Hello all,

I'd really appreciate your help with this dilemma...

I am setting up a dedicated web server for a fairly major online business. I have looked at my options and due to budget constraints I think I will have to choose between:

1) A server from a good company (such as Dedipower) with good support but no separate hardware firewall. I think I can get this for around £80 ($120) per month.
2) A server from a cheaper company (probably 1and1) with external hardware firewall. This would be around £80 ($120) per month including the firewall and lots of other freebies such as SSL certificates. I have heard bad things about 1and1 but their offers are hard to resist...
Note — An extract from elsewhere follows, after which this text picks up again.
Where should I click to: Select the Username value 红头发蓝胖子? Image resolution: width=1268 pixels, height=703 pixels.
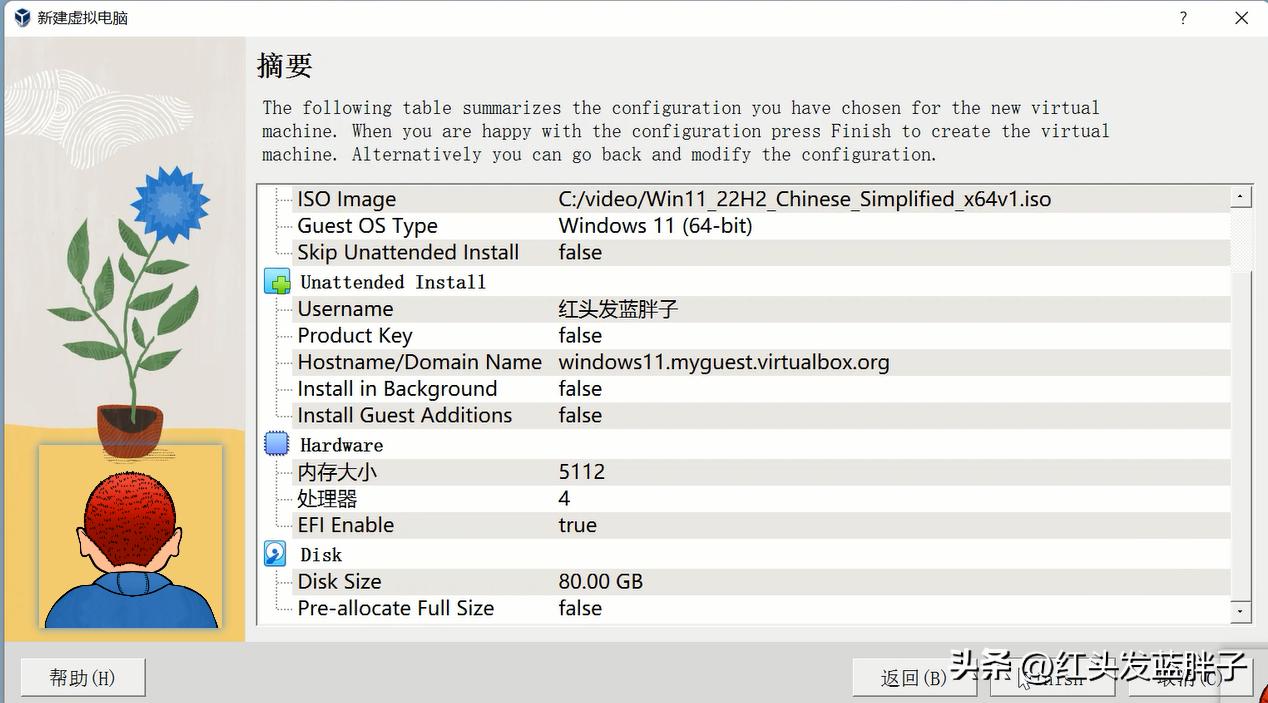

I guess my questions are really:
a) How important for security is an external hardware firewall? The web server would be a Bastille server with carefully configured iptables anyway.
b) Can anyone think of a good compromise? Are there any companies that offer good support and also hardware firewall, for around £80-90 ($120) per month.

Thanks for your help.

iptables is secure and stable. Don't think you need an hardware firewall. If you configure iptables really carefully, then you will not have any problems.

Go for the 1and1 option.

If your talking about off site dedicated hosted servers? then you wont need to bother with firewall etc, that will be taken care of for you by the hosting company

Depends what you mean by that. Every hosting company is going to have some kind of firewall between the wild Internet and your instance, but you won't necessarily be able to submit change requests for it. Usually the provider's firewall is wide-open to your IP by default, so it's not necessarily doing much good unless you have the ability to submit requests for the rules that are deployed.

That being said, if you really know how to configure a firewall properly (hint: most people who think they know how actually don't), then there really isn't much benefit to having a hardware firewall too.

Maybe if the firewall was a beefy enterprise-grade box it would offer some extras beyond what Netfilter can do (due to in-hardware handling of packets vs. strictly software), but what you're likely to get as a dedicated firewall is a branch-office type box.